I'm calling this one the Winter City Sweater (follow the link to Ravelry for yarn/needle/pattern details). That is because the colors remind me of winter in the city (genius!!!). That's as creative as my brain is able to be lately. When I made the Lichen version, I remember thinking, "Holy lichen, am I bored with this." HAH. This time around, my days are so hectic and charged that when I finally fall onto the sofa to work a few rows before I start snoozing, I am thinking, "Oh, this is wonderful. This is glorious. This is relaxing. This is just enough. This . . . Zzzzzzzzz." Awesome. It's very Goldilocksian: the perfect amount of required thinking (i.e.: hardly any) with the perfect amount of repetitive, mind-numbingly boring knitting (i.e.: a ton, as garter stitch grows slowly, so you need lots and lots). And mind-numbing is, after all, quite the perfect point: Nothing seems to massage the hectic brain into happy, long, smooth, agreeable waves like garter stitch, somehow. Especially if you've placed your markers and you can go for row after row without stopping to do anything fancy. Don't you love how what feels seriously boring at some times can feel seriously soothing at others? I think that's one of the best things about knitting: It's always more than a sweater, somehow. It's an antidote. You can pick a project to be almost anything you need it to be.

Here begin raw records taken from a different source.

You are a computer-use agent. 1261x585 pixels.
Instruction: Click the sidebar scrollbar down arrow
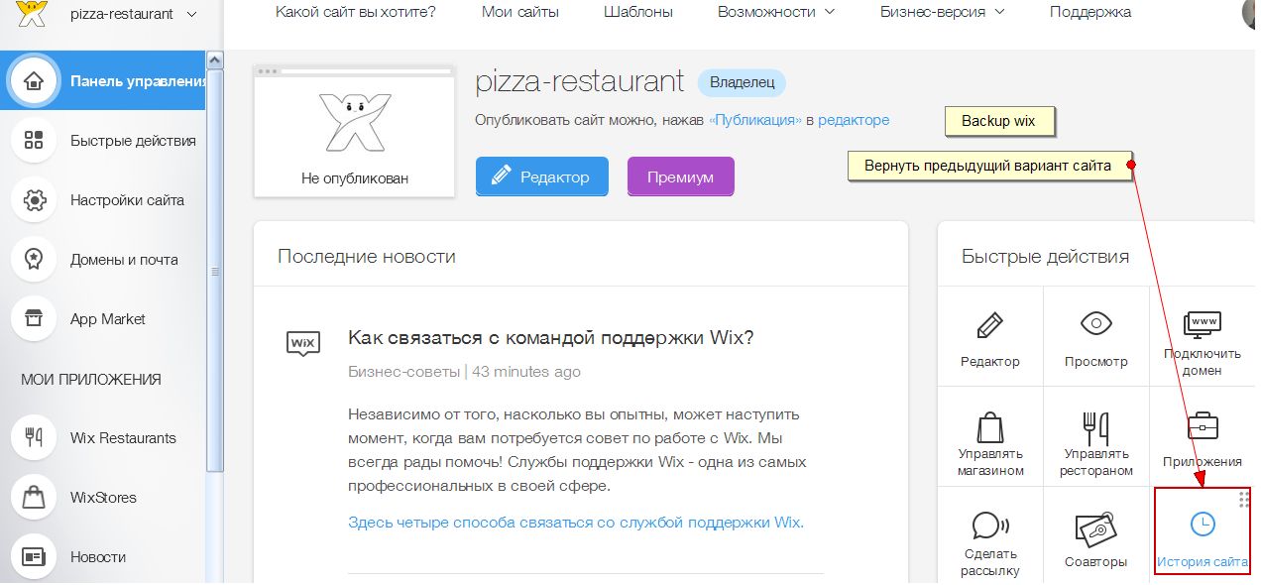click(x=213, y=576)
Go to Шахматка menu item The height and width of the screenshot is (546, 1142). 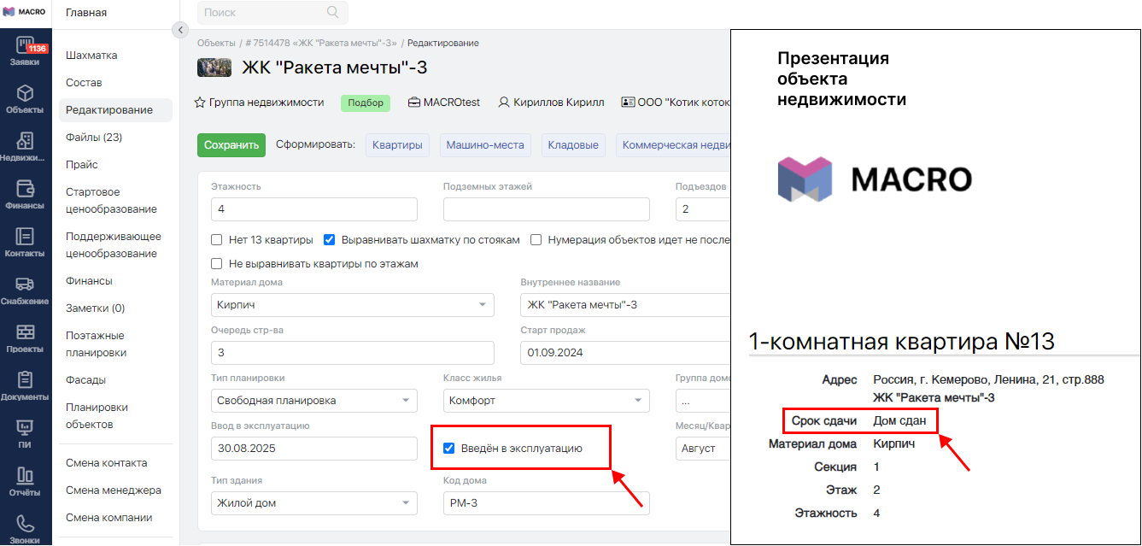click(91, 56)
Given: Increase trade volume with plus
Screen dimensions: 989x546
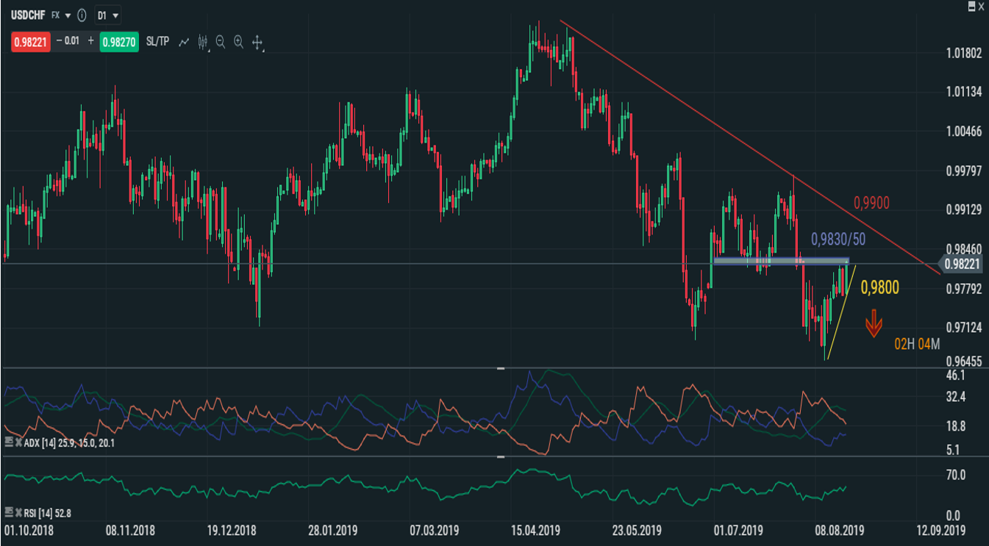Looking at the screenshot, I should (x=91, y=41).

In case it's not obvious — I guess I should've explained this earlier — a sideways sweater is not knit from the bottom up or the top down. It's knit starting with the left-front edge, where you cast on the entire length from bottom to neck. Then you work what is called "short rows" back and forth along that edge: Knit up the first marker, then turn around and go back on the return row. Knit up the the second marker, turn and go back. Knit up to the third marker, turn and go back. Now go up to the second marker again, turn and go back. Up to the first marker, go back. Then knit all the way up to the top (neck edge) and come back. You've just created a little wedge: For every 12 rows at the bottom edge, you have 2 rows at the top edge. This creates that adorable A-line shape. When you get to the side, you place all of the stitches up to the underarm on a holder, then cast on a bunch more for the sleeve (which is knit straight, until the "second" marker, and doesn't repeat quite as often). See? Cool idea, huh?